There are exceptions. The Stern-Brocot tree, which approximates rational numbers by fractions using a binary search between two bounds until the desired precision is found, helps us visually correlate our perception of consonance / dissonance of musical harmonies with their periodicity.
It represents something of a challenge in that it does not correspond to one of the more recognisable music-geometrical forms, such as circle, spiral, cone, tonnetz or torus.
Active
Limited animation (GIF or video). Here, a short series of images are exchanged in sequence, giving the appearance of animation.
Though neither addressable, modifiable, interactive nor necessarily informative, they can be quite mesmerising. :-)
Interactive
By interactive, we can understand a standalone animation, with user controls allowing simple interaction, but devoid of any driver protocol such as MusicXML, Midi or audio.
While interesting in themselves, they are short on context (audio, or musical score), and hence immediacy and immersion.
Timeline-Interactive
Here we go that proverbial extra mile, driving what may well in itself be an interactive animation using information embedded in a timeline (so-called 'time series'). Even here we can distinguish two subcategories.
In the following example, the user is the driver.

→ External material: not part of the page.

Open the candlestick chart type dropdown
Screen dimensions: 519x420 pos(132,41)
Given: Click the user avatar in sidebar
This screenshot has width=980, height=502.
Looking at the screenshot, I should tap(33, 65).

Selections on the timeline below the map affect both what is displayed, and where. You will need to follow the link in the caption text to try this out.

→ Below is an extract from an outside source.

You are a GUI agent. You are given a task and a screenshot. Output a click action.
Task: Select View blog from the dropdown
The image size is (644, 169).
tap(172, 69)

Music Protocol as Animation Driver
While there are many timeline-based datasets and protocols around, our specific interest is in those supporting notation, audio sonogram or tablature display and in themselves acting as driver for associated animations.
The animations of most interest will
- protocol driven (immediate, dynamic)
- sufficient and informative
- interactive
- intuitive to navigate and understand
Labels excepted, I envisage the interface remaining entirely graphical, explanations left to the teacher (or provided by links to reference sites such as Wikipedia), and that it be de-cluttered during use (for example that menus appear only when a gesture or pointer action is made near the display edges).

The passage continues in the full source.